It's called the Latinx Youth Empowerment Series, also known as "YES." The group connects and provides mental health services to immigrant students. Those students, many of the program's designers say, may not have had access to those services otherwise.

Dr. Fernanda Cross is one of the people who work with the group. Now an assistant professor at the University of Michigan School of Social Work, Cross is an immigrant herself who came to the U.S. from Brazil over two decades ago.

Cross' first language is Portuguese, and she knew just a handful of English words before leaving home.

"I just felt so powerless. No matter how much I wanted I couldn’t communicate," she said. "You notice that others don’t really take you seriously because they can’t understand you or they can’t understand your accent, no matter how intelligent and how eloquent you are in your native language."

Cross parlayed her lived experience into a career, first working as a translator for courts. Wanting to get involved, she became a social worker, then got her PhD in the field, all to give back to other Latinx immigrants.

"Immigrating is difficult. The children are having to do a lot of the navigating the new culture. They’re navigating the new language for the parents as they are learning the language themselves," Cross said.
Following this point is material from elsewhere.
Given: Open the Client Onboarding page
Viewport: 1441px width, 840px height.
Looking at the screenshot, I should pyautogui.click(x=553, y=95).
Because of that unique responsibility, she and three community partners came together to help the students at Ypsilanti Community High School who are new to the U.S. They connect them with providers and talk about mental health.

"These students were very likely never going to see a provider if it had not been for these groups," Cross said. "So that all the sessions were conducted in Spanish and drawing from cultural responsive curriculum that we developed and incorporated aspects of the student’s cultures in the activities in the examples given In the music, in some of the - even the language that they were using, using different slangs."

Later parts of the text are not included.